Solution Architect Master Class

What is performance?

A software system's performance is determined by how quickly it responds to a given workload and by the current hardware and infrastructure resources available. These two parameters must remain constant when measuring performance, as changing them will cause a system's performance to fluctuate. For example, a system with a large amount of data is probably going to experience greater performance issues than one with a smaller amount of data on the backend. In a similar manner, a high number of requests will increase the likelihood of system performance issues. This means that we must maintain the request load constant when evaluating performance. This does not imply that our system cannot handle additional queries or store more information; simply put, these are the characteristics that should never be changed when evaluating performance.

Performance Objectives:

There are two main objectives to keep in mind when handling performance as it relates to solution architecture. Number one is to minimize latency, and number two is to maximize throughput.Minimizing Latency: The time it takes to process a request or a response is known as latency. It is crucial to keep in mind that during the course of a request or response traversing through the different components of a system, it sometimes waits in a queue for its turn to be processed. Therefore, the total latency of a request or response is the sum of the “wait time" plus the “processing time.". This detail allows us to conclude that whenever we are trying to minimize latency, we are in fact trying to minimize the wait time for processing, and the wait time is the time the requests sit in a queue waiting to be processed.

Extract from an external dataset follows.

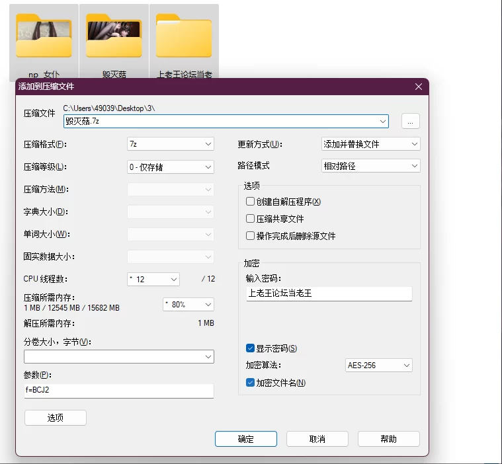Enable 创建自解压程序 checkbox

(x=250, y=202)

Software Performance Engineering (SPE) is a holistic approach to designing, implementing, and maintaining software systems with a focus on achieving optimal performance, scalability, and reliability. Performance considerations should be integrated into the software development life cycle from the beginning. The earliest you can identify and address performance issues will reduce the likelihood of costly fixes later in the development process. With this being said, the following software performance engineering principles will allow you to innovate highly performant software systems at scale. 1. Performance Requirement Documentation: Listing performance requirements and clearly defining and documenting expectations on latency, throughput, and utilization based on business goals and user demands will establish measurable performance objectives and provide a foundation for performance modeling, testing, optimization, and ongoing monitoring.

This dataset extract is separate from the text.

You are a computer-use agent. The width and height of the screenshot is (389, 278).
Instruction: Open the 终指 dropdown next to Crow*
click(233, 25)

When we talk about network latency, there are two kinds of networks to which we are referring. One is the internet network, which establishes stable connectivity between a web browser, other devices, and a web server. A request has to navigate several roadblocks and checkpoints along the network route. Certain relay and control points might be quick, while others might not be as quick or as dependable. Furthermore, internet communications frequently span several networks and sub-networks over great distances. It goes without saying that establishing a connection between a client and a server via the internet involves a significant amount of latency. On the other hand, intranet communications are pretty reliable, but again, this does not mean that they're one hundred percent reliable. We can safely say that they are much more reliable compared to internet communication

CPU latency exists because of inefficient algorithms and because of context switching. We can manage inefficient algorithms by requiring software developers to use best practices when developing logic-sound algorithms. The second cause is context switching, which we will cover in this session as it is less evident. Thus, first we will examine how context switching degrades a system's performance, and then we will look into different strategies to mitigate the effects of context switching or reduce its impact on CPU latency and overall performance.

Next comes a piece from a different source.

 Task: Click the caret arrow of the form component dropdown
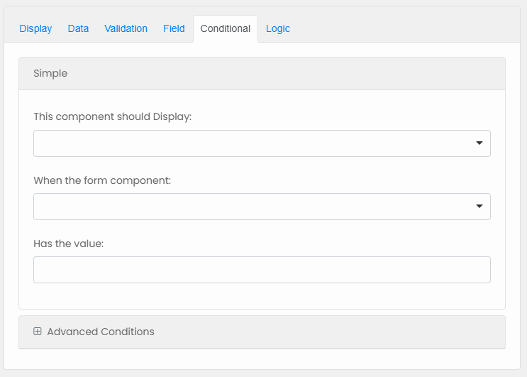coord(479,207)
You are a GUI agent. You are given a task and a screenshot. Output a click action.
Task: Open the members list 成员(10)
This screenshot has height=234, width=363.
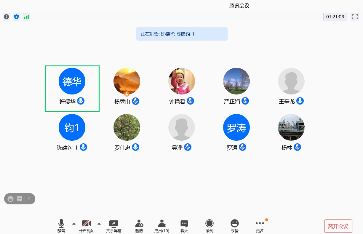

Let us talk about performance issues triggered by memory latency. So the first one that we can talk about is finite heap memory. Now, whether a process uses a heap for allocating objects or not, any process running on a machine can utilize only a finite amount of memory because there is only so much memory. Any process that exceeds that amount of memory is bound to fail, and it will crash.

Assuming that we have already addressed the serial request latency issues, including memory, CPU, and network latency, and that we have reduced latency as much as we have been able to. Concurrency is the other item that requires in-depth review in order to improve performance. What is concurrency in request processing terms? Let us try to explain this using the following example. Assume for the moment that the system is handling five requests sequentially. We refer to this as serial request processing. We would refer to this as a parallel process if the machine could instead process them simultaneously. In this case, we can say that the five requests are being processed in parallel instead of being processed in series. The fact is that in any system, what actually happens is that it is neither 100% serial nor 100% parallel.